Return of the Creature

(An item recovered from a memory stick, frosted white while lost in the chalk tray…)

A year ago last September, I wrote a short on-line meditation about the slight disorientation I felt, after many years of trying to make classrooms live, at NOT being chalk-stained and eager at that time of year. Part of it went like this:

 (September 6, 2006) “It’s Labour Day Tuesday and, for the fourth straight year, I am skipping school. It’s about 2:30 p.m., and in the olden days I would have been well into the last teaching period of the day. The Teacher Dreams – can’t find my classroom, can’t find my clothes, don’t know what subject I teach – are over. The performance anxiety – can I still DO this? – evaporated two minutes into period 1, and I would now be feeling the great fun of a new beginning (even though the marking pile already grows thick) and the eagerness to find out who these kids are and what we’ll be able to do together.

“I would be in my element. I might be sitting at my desk watching them write their first journal entry (“All About Me by Me” or “What Am I Doing Here?”) or exercise or assigned reading, but more likely I’d be strolling about, interviewing students, offering random observations, observing the various adolescent species in their (un)natural environment. Or maybe I’d be standing at the front, leaning slightly against the chalk ledge, right ankle crossed over the left, rambling on. (The horizontal streak of chalk dusting my butt didn’t concern me; at least once, though, the grommets on my right hiking boot hooked the laces on my left, so that a particularly animated point I wanted to step up and make vaulted me face-first into the legs of the front-row desks. That was a good one. I bowed deeply, grinned maniacally, and blushed quite redly.)

“By this time, I would already have forgotten to send down the afternoon attendance check, so a (usually) cheery secretary calls to try again to get Mr. H. properly trained. But there are no staff meetings, no reporting deadlines, no rebellious kids (yet), no sense of depletion or the (inevitable) frustration of my most dearly held intentions. Hope springs in an educator’s autumn. This was always a great day to be a teacher…”

And on February 1, 2008, I had another one of those fine, hopeful, we-can-do-anything-together days. It wasn’t quite typical, because at my new school they send their students through their Semester 1 timetable in the morning; I didn’t see my new kiddies until the afternoon, and then only for a shortened period. With that, the in-flux timetables and the game-players who didn’t bother showing up the first day – and no, they actually didn’t miss much, except for me at my most charming and fun-loving! – we didn’t do much that was even vaguely curricular. But I started a relationship with students, got a few of my basic expectations across, and shed a little of my teaching rust.

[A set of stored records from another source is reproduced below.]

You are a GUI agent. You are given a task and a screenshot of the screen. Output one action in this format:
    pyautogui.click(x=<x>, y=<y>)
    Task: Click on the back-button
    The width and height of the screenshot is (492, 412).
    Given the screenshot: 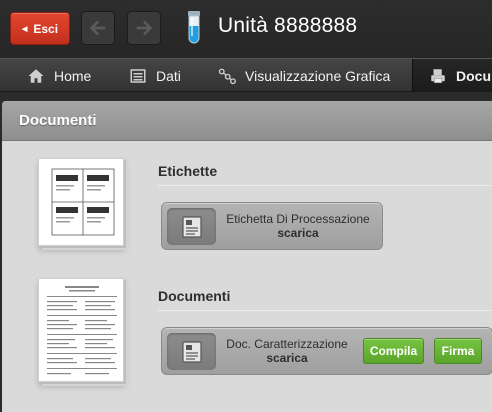 What is the action you would take?
    pyautogui.click(x=98, y=28)
    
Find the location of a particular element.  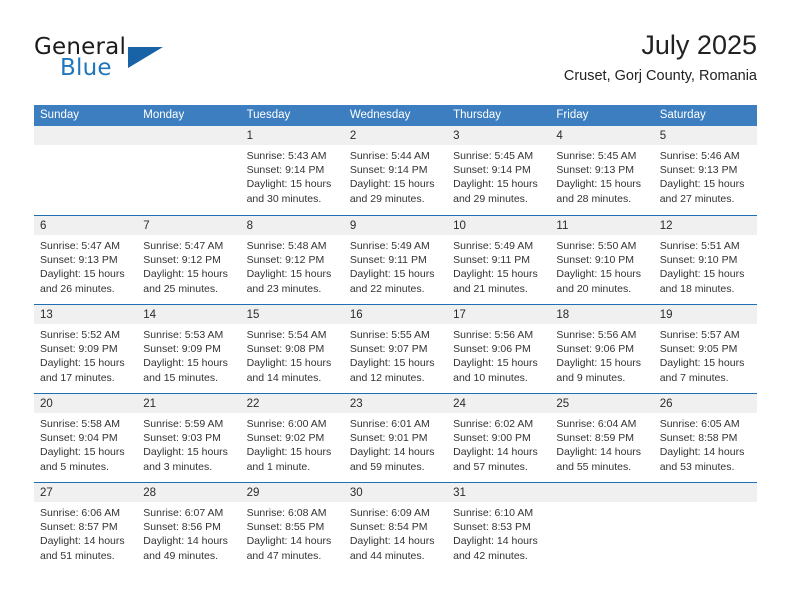

sunrise-text: Sunrise: 5:46 AM is located at coordinates (700, 156).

By Monday, I was teaching my fool head off at Merivale High School, a southwest Ottawa academy that was surrounded by fields ten years ago and which is now boxed in by big box stores and malls and fast-food emporiums. (In other words, it’s a typical student’s dream, and a good spot for shopaholic teachers, too.) We are the Marauders. As a former student of McMaster University, that name and the colour maroon are more than comfortable. In fact, I told several people that I was feeling simultaneously disoriented and right at home.

I didn’t know where the photocopier was or have an office space to work from when I wasn’t teaching. I was teaching a course in Careers that I’d never taught before, and hadn’t yet realized that there IS indeed a textbook for it. I was always surprised by bell times and running head-first into Merivale routines — not to mention colleagues and students — that were new to me.

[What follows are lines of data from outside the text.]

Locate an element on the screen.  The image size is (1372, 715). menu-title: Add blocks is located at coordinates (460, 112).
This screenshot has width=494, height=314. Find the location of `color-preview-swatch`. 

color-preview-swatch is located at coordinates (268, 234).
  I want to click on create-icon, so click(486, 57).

But at the same time, I was doing what I’ve done for awfully close to ever. Though I was foggy on lots of particulars and incidentals, I knew right where I was and exactly what I was doing. I was, once again, a full-time, ultra-dedicated, in-it-to-win-it educator. Thomas Wolfe famously said you can never go home again, but I’ve found that, if you don’t mind some of the rooms being re-arranged, you sure can. And I like it.